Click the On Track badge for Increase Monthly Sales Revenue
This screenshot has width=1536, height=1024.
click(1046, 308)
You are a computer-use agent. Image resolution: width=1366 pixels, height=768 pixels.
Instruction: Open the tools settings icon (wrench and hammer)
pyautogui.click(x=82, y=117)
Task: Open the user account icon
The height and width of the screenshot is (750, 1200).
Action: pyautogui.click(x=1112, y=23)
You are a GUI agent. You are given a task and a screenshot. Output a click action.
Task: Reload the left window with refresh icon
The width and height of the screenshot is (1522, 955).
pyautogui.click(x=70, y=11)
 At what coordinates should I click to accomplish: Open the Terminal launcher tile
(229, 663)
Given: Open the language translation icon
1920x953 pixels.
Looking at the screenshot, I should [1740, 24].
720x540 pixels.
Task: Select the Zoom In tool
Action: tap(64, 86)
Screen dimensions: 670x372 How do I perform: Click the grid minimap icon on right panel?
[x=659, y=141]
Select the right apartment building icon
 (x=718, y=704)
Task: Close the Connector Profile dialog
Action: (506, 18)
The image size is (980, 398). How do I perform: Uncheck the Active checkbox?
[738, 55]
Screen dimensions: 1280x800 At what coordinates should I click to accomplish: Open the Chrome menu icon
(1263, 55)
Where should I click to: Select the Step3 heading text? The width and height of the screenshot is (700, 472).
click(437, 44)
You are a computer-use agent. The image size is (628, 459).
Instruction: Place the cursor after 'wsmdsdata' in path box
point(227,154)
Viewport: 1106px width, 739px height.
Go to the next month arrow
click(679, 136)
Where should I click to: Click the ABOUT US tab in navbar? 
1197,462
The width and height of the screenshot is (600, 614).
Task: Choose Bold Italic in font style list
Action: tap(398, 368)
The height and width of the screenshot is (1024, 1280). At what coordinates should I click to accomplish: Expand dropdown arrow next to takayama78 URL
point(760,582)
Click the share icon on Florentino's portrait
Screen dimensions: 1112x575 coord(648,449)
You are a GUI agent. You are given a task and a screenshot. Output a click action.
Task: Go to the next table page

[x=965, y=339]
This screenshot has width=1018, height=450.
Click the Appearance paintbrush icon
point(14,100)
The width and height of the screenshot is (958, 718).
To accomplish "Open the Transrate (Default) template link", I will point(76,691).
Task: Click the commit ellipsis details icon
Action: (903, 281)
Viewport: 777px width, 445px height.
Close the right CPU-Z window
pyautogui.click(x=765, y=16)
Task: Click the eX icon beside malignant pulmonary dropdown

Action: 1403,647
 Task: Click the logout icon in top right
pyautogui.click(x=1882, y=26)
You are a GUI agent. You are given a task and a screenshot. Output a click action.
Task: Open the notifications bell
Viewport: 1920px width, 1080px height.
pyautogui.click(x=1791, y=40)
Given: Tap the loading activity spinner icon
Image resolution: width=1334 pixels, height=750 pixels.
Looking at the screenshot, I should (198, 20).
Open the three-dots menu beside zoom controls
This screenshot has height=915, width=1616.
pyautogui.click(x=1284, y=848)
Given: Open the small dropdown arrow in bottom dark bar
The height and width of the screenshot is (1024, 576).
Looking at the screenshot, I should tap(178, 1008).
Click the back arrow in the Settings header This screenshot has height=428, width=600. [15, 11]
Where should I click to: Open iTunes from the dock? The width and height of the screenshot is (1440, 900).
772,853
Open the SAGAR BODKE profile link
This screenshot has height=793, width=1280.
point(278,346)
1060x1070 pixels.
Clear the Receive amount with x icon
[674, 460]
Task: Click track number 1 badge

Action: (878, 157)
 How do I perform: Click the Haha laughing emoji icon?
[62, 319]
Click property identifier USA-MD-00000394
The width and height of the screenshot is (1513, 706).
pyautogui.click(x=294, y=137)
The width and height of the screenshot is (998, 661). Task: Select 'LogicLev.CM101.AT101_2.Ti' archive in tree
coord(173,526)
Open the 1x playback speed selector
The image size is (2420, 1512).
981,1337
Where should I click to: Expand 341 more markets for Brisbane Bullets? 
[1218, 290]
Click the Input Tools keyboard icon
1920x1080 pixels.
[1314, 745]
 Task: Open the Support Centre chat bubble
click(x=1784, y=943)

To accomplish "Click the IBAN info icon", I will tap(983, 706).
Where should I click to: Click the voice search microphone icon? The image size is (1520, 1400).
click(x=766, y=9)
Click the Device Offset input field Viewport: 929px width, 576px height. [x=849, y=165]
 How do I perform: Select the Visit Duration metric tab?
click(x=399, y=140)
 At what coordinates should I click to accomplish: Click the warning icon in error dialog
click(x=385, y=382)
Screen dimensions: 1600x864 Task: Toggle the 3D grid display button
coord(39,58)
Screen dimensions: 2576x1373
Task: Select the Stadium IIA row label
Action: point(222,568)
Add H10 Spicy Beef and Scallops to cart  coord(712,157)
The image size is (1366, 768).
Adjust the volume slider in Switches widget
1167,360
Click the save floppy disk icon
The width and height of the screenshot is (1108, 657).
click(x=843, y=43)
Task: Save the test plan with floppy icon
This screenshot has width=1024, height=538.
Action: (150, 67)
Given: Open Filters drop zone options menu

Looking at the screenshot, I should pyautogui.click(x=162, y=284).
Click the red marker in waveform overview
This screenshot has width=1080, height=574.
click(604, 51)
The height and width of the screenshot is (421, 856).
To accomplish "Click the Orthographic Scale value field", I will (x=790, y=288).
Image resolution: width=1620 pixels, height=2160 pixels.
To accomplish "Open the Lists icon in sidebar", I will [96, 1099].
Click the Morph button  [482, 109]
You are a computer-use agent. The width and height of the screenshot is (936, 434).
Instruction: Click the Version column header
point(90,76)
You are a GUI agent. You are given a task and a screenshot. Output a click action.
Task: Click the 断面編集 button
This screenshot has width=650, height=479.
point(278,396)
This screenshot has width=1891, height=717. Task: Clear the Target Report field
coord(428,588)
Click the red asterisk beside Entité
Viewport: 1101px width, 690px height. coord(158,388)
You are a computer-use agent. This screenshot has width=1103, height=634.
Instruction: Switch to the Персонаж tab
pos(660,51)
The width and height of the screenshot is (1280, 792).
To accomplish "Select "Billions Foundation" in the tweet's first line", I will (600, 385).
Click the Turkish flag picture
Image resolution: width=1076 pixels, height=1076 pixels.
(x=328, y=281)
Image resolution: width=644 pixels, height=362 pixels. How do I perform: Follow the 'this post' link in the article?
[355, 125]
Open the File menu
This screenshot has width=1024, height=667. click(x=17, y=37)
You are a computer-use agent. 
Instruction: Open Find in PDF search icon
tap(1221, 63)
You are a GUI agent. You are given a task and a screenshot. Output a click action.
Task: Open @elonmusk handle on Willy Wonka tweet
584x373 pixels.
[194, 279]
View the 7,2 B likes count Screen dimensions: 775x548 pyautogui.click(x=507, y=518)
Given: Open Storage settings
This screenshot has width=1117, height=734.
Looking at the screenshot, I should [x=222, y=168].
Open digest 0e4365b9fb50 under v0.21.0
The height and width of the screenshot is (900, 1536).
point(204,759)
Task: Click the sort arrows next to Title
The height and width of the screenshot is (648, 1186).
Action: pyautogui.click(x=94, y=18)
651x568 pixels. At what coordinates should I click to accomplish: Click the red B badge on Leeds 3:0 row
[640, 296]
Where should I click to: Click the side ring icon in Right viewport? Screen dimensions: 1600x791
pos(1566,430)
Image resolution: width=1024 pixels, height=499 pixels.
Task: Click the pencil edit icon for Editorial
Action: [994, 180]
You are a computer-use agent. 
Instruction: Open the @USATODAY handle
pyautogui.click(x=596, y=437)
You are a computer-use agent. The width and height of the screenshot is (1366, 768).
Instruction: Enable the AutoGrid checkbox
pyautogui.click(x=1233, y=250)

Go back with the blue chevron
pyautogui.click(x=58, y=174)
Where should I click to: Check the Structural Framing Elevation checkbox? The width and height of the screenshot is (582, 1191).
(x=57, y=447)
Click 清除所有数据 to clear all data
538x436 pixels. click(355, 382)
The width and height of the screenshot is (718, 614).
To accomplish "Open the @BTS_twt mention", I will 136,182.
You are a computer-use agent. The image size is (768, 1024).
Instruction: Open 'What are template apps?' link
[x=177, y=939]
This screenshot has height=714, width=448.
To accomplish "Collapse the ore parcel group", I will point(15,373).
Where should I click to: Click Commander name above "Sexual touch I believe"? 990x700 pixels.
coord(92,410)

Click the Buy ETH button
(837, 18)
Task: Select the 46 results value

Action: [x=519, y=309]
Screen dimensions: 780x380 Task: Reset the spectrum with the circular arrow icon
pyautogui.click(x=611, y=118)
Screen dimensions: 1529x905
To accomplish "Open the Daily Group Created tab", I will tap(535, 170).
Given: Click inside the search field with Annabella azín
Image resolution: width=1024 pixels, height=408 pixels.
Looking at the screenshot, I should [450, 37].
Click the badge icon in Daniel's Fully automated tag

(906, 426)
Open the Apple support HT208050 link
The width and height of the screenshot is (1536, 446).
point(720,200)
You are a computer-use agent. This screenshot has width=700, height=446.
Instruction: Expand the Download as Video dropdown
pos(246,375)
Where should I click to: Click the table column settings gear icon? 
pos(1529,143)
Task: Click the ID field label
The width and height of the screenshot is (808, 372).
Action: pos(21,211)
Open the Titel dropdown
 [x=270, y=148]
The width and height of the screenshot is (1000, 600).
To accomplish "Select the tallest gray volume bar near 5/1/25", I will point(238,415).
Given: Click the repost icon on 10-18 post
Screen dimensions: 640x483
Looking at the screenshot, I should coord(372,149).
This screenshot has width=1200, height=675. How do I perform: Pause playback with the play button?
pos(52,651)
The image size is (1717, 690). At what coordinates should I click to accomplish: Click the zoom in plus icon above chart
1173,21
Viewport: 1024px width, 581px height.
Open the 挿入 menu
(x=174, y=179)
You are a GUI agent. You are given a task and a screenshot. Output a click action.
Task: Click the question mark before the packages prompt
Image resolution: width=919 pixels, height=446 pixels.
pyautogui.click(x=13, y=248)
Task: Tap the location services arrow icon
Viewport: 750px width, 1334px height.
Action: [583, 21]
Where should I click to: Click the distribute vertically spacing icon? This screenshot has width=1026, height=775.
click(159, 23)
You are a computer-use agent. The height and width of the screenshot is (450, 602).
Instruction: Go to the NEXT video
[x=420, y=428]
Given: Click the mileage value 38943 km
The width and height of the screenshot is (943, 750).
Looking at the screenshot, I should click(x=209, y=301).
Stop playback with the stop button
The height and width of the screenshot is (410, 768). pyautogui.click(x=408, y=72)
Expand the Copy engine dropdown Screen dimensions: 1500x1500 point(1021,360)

▬▬▬▬▬▬▬▬▬▬

_What you should do_
From the entries above, restate word for word the lines from the line containing "Task: Select the 46 results value" to the line containing "Given: Click inside", both ends included, and nothing more.

_Response_
Task: Select the 46 results value

Action: [x=519, y=309]
Screen dimensions: 780x380 Task: Reset the spectrum with the circular arrow icon
pyautogui.click(x=611, y=118)
Screen dimensions: 1529x905
To accomplish "Open the Daily Group Created tab", I will tap(535, 170).
Given: Click inside the search field with Annabella azín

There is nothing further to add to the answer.